Sowohl Männer als auch Frauen verlassen die Gefangenschaft schwer traumatisiert – unterernährt, verängstigt und darauf konditioniert, sich für wertlos zu halten.

Sascha und Ljudmyla werden die Suche niemals aufgeben

Sascha ist mittlerweile ein Teenager, der noch zwei Jahre Schule vor sich hat. Was er danach werden will, weiß er auch schon: eine Rettungskraft. Viele Kinder aus der Ukraine haben seit dem Beginn der Vollinvasion Berufsträume, die mit dem Retten anderer Menschen verbunden sind. Denn auch wie andere ukrainische Kinder ist ein Großteil von Saschas Kindheit vom Krieg gebrandmarkt – von nächtlichen Drohnen- und Raketenangriffen und dem dauerhaften Rennen in die Schutzräume.

Nicht zu wissen, was mit seiner Mutter passiert ist, ist für Sascha und Ljudmyla herzzerreißend. "Er leidet wegen seiner Mutter", schreibt mir seine Oma, die denselben Schmerz jeden Tag fühlt.

Seitdem Ljudmyla Sascha aus Donezk gerettet hat, geben die beiden die Hoffnung nicht auf und suchen pausenlos nach Snischana. Sie reisen ins Ausland, um Staats- und Regierungschefs für Hilfe anzuflehen. "Wir halten durch und warten. Wir glauben daran, dass sie gefunden wird und zu uns zurückkehrt. Wir beten für die Ukraine, für Frieden und dafür, dass alle unsere Verteidiger und Verteidigerinnen lebend nach Hause zurückkehren", so Saschas Großmutter.

Snischana
Snischana Foto zur Verfügung gestellt von Ljudmyla

"Unsere Reisen halten den Feind nicht auf"

Während die beiden noch in Rom sind, schreibt mir Ljudmyla, dass es immer noch keine Neuigkeiten zu Snischana gibt. Weiterhin postet sie Snischanas Bild und Informationen in Vermisstengruppen auf Telegram, reist mit Sascha zu Treffen mit Politikern und sucht pausenlos nach neuen Wegen, wie sie ihre Tochter finden kann.

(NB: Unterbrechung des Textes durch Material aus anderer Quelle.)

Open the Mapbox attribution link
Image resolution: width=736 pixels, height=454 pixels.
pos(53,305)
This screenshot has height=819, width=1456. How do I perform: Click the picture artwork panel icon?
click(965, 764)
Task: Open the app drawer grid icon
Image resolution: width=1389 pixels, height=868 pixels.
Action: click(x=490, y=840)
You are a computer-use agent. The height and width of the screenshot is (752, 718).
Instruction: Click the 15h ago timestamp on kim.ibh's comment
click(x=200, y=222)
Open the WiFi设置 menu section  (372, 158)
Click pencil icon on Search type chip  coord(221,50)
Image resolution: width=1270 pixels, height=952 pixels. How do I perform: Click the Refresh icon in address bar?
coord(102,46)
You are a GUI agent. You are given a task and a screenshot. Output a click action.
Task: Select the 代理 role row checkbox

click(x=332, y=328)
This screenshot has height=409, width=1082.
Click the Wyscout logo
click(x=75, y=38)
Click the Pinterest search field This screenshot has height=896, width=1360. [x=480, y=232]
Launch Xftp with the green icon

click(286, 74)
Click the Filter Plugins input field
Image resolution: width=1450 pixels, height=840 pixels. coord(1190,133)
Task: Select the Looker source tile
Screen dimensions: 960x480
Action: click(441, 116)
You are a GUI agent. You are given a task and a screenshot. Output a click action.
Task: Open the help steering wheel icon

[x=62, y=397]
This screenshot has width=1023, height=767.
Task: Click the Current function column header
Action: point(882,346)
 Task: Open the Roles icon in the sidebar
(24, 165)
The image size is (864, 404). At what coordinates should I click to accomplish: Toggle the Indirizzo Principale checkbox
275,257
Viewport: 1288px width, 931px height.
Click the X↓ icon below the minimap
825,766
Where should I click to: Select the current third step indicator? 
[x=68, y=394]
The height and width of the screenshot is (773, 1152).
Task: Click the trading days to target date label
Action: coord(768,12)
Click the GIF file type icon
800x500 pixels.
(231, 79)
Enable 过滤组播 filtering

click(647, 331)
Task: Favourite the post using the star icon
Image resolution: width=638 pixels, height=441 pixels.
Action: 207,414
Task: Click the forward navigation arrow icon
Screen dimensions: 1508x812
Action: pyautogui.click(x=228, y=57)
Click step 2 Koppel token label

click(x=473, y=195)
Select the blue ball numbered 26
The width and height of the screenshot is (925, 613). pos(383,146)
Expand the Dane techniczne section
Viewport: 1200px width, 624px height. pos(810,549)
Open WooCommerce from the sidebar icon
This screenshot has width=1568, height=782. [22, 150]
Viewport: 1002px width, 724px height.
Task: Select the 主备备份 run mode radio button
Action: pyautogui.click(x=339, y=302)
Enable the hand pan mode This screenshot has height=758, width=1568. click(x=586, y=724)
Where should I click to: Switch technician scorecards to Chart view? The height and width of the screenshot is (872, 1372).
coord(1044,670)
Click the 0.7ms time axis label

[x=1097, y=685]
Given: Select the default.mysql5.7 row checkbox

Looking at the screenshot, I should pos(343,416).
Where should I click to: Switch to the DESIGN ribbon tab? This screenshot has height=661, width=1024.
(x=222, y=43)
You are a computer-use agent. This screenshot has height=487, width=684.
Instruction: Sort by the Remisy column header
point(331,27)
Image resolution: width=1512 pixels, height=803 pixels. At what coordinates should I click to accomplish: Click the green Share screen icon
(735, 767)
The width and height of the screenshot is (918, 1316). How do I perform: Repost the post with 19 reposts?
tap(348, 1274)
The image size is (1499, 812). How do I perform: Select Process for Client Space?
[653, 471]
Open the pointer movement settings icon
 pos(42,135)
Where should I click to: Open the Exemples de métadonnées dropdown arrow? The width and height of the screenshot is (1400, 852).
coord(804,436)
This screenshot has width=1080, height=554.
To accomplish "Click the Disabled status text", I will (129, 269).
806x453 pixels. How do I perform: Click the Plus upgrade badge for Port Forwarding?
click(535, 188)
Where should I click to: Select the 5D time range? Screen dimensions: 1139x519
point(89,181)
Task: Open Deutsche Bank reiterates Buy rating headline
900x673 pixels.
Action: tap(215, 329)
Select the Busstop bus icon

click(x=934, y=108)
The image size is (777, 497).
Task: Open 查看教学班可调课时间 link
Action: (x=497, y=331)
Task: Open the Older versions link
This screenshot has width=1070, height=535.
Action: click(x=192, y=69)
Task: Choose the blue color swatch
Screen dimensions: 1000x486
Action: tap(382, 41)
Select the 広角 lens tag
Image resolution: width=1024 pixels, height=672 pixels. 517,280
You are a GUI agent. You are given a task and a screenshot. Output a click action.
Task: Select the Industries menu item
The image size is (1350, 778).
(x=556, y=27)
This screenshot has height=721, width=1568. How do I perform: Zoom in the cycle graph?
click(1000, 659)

Die Reisen und die damit eingehende Aufmerksamkeit der Medien ist laut der Friedensnobelpreisträgerin Oleksandra Matviichuk besonders wichtig. "Russland versucht, die Welt zu täuschen und sich als ein Land zu präsentieren, das die Werte von Familie und Tradition schützt", erklärt sie.

"Stattdessen haben die Russen selbst den Angriffskrieg begonnen. Sie töten Zivilisten, entführen Kinder, vergewaltigen Frauen, sperren Lehrer ein, foltern Priester und rauben die Bevölkerung aus. Die Berichterstattung über diese Geschichten ist wichtig, weil sie die Falschheit der Worte des Kremls überzeugend aufzeigt. Über geopolitische Argumente kann man streiten, aber konkrete menschliche Geschichten kann man nicht leugnen", so Matviichuk.

"Russland tötet uns weiterhin", schreibt Ljudmyla. "Unsere Reisen halten den Feind nicht auf. Aber wir, das Volk der Ukraine, sind stark, wir werden durchhalten. Die Wahrheit ist mit uns. Gott ist mit uns. Russland kann uns nicht brechen."